▶ Work order
Below is a statistics assignment. List every quantity in it that is stated in mm or mg/dl.

Quoted passage: Begin

Question

SOLVE THE FOLLOWING USING STATISTICAL SOFTWARE R. SHOW YOUR CODE AND ANSWERS, USING AN RMD FILE (SHOW ANSWERS IN R MARKDOWN FORWAT WITH CODE AND ANSWERS)

PROBLEM 1

A study of 400 glaucoma patients yields a sample mean of 140 mm and a sample standard deviation of 25 mm for the the following summaries for the systolic blood pressure readings. Construct the 95% and 99% confidence intervals for μ, the population average systolic blood pressure for glaucoma patients.

PROBLEM 2

Suppose that fasting plasma glucose concentrations (FPG) in some population are normally distributed

with a mean of 90 mg/dl and standard deviation of 5 mg/dl.

(a) Among 1,000 people randomly selected from this population, how many would you expect to have

FPG less than 80 mg/dl?

(b) If you draw 25 people from this population, what is the probability that the sample average is larger

than 92 mg/dl?

(c) If you select 5 people from this population, what is the probability that 4 or more of them have a

FPG larger than 100 mg/dl?

Quoted passage: End
Raw data: Begin

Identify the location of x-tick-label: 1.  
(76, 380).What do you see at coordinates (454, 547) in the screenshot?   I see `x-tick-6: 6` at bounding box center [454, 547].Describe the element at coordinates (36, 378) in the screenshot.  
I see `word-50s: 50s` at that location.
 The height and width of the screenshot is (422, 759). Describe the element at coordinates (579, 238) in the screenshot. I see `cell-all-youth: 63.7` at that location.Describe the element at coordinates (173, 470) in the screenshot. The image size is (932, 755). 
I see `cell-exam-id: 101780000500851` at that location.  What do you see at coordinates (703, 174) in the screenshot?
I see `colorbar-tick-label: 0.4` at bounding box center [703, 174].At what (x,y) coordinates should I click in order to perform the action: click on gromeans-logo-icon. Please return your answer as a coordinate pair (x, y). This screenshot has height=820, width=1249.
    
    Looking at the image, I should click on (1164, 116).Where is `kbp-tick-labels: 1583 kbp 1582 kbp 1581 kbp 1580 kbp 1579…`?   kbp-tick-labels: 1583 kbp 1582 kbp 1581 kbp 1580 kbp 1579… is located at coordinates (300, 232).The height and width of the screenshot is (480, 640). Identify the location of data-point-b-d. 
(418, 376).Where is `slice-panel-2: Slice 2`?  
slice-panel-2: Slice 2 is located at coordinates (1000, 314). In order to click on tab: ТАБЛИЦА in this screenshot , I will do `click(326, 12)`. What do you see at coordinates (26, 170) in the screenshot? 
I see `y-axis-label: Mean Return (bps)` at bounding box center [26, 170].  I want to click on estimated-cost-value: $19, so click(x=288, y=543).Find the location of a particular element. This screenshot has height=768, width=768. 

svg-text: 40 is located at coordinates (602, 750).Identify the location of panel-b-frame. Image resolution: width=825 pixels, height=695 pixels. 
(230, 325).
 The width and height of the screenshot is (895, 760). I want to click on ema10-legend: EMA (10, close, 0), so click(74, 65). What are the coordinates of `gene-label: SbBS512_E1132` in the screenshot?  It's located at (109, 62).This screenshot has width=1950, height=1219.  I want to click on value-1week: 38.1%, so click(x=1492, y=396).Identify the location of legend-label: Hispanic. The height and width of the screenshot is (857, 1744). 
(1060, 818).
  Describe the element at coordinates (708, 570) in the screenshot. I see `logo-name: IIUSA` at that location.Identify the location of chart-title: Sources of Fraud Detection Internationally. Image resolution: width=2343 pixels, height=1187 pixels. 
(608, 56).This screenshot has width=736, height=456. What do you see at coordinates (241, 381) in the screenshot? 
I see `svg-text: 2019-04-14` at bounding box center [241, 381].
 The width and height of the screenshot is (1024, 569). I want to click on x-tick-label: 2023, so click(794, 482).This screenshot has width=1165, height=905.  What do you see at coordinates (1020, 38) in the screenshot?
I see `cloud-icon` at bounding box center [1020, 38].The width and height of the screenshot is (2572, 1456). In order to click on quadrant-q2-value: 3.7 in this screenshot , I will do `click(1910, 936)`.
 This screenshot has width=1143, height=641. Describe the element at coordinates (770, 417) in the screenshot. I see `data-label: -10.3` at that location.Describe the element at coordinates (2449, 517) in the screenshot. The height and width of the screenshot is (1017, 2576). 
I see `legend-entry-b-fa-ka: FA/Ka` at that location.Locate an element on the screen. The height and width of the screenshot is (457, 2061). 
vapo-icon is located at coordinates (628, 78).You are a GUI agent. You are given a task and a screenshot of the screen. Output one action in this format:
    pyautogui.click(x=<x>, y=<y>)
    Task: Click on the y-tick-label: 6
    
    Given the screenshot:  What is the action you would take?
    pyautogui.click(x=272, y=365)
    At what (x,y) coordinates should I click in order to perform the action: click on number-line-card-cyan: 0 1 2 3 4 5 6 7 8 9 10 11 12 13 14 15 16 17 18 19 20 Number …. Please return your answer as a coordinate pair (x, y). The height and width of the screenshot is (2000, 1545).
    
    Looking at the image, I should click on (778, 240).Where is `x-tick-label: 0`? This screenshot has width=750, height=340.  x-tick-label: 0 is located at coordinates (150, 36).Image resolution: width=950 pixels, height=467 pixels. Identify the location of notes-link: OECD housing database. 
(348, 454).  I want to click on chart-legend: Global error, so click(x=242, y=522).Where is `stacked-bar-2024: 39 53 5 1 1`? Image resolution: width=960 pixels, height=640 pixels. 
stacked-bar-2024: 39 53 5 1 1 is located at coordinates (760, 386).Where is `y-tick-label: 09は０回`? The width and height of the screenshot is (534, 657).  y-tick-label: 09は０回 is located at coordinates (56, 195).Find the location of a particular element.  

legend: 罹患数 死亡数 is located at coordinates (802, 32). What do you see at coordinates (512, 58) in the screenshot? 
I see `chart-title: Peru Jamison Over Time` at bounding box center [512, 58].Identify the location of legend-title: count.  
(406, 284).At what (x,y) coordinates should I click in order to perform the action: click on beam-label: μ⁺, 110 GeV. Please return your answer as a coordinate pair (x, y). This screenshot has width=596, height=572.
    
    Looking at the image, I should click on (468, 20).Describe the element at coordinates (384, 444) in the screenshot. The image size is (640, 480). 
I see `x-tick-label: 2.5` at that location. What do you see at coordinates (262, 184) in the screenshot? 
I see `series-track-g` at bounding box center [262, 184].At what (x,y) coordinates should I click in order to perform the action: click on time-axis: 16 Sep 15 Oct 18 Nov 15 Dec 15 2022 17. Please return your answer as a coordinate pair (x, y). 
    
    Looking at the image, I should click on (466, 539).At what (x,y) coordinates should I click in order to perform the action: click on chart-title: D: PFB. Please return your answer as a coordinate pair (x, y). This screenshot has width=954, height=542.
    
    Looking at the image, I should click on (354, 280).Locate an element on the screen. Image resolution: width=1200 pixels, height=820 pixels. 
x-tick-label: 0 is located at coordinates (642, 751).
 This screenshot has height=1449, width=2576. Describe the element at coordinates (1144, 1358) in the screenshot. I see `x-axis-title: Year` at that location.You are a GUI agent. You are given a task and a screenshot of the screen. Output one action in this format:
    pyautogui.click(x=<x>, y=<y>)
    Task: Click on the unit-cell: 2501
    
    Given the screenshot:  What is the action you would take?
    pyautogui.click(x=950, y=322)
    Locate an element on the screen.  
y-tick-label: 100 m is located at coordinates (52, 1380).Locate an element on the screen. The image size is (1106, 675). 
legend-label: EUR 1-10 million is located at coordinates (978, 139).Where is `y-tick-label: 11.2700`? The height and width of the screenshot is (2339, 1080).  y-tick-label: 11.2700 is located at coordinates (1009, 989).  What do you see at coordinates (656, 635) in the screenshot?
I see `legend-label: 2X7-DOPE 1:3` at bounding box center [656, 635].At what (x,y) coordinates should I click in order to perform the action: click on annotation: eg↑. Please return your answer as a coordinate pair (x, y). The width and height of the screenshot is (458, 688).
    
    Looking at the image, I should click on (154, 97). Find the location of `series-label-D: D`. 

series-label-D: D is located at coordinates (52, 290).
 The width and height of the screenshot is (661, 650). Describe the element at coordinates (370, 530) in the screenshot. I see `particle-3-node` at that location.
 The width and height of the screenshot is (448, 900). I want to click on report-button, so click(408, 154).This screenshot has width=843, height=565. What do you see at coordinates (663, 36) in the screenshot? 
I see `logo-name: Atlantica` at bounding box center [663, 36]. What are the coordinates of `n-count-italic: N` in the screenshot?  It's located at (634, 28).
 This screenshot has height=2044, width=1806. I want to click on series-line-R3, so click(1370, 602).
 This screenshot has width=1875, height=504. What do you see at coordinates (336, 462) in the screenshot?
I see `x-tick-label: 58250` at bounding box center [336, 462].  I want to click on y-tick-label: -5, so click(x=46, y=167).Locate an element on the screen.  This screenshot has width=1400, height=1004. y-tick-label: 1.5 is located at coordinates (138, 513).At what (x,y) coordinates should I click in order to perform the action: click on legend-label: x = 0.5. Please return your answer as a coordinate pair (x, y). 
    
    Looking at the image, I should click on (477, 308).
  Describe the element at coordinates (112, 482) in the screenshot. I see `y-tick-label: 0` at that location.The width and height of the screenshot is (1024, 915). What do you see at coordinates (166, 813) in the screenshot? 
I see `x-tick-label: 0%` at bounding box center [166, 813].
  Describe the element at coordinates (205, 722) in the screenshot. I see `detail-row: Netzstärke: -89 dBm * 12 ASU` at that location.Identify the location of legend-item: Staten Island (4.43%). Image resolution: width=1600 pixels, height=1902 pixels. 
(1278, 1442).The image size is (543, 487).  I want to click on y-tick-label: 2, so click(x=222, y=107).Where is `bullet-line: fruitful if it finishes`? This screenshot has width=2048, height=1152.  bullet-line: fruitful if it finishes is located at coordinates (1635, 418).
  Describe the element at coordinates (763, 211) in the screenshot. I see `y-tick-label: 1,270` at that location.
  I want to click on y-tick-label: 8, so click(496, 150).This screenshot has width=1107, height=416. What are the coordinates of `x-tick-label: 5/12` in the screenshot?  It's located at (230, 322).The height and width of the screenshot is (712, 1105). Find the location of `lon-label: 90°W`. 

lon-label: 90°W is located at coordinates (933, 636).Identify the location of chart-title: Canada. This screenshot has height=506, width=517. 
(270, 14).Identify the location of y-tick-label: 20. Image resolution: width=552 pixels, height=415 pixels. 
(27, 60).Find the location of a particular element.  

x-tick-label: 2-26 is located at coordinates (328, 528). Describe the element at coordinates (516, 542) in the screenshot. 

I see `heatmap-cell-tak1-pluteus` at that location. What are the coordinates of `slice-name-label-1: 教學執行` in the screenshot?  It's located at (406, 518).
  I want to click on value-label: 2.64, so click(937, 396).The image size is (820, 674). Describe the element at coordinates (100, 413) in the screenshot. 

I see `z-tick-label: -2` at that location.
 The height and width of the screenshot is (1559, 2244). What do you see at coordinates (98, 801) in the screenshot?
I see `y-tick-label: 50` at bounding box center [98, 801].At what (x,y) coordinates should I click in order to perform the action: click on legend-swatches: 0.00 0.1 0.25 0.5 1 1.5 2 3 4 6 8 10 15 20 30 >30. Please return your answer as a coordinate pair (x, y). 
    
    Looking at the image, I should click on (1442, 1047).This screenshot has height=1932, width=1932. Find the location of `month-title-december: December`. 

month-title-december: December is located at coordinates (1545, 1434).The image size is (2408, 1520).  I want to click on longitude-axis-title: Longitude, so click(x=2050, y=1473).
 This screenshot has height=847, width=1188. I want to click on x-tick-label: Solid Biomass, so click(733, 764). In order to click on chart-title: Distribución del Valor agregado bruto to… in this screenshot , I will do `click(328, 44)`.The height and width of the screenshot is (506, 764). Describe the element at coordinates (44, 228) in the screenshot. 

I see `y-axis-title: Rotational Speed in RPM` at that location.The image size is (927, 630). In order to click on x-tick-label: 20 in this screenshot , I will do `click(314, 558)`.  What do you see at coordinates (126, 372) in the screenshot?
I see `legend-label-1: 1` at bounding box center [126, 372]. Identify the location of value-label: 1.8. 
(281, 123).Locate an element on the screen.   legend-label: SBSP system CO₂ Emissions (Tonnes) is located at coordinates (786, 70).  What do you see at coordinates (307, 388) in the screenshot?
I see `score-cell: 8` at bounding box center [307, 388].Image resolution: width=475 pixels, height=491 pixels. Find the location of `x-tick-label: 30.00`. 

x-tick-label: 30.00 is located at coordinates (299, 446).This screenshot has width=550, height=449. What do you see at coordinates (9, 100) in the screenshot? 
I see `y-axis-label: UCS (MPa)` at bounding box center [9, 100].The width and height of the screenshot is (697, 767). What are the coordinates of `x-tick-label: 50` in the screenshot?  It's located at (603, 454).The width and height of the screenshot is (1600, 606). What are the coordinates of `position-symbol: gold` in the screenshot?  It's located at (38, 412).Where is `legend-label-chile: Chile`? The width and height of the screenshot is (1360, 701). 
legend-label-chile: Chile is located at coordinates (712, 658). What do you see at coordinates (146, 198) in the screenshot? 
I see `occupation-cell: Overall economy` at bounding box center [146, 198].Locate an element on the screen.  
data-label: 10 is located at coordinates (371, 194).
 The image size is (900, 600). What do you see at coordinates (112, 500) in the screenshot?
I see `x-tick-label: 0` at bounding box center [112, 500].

Raw data: End

▶ Reply to the exercise
- 140 mm
- 25 mm
- 90 mg/dl
- 5 mg/dl
- 80 mg/dl
- 92 mg/dl
- 100 mg/dl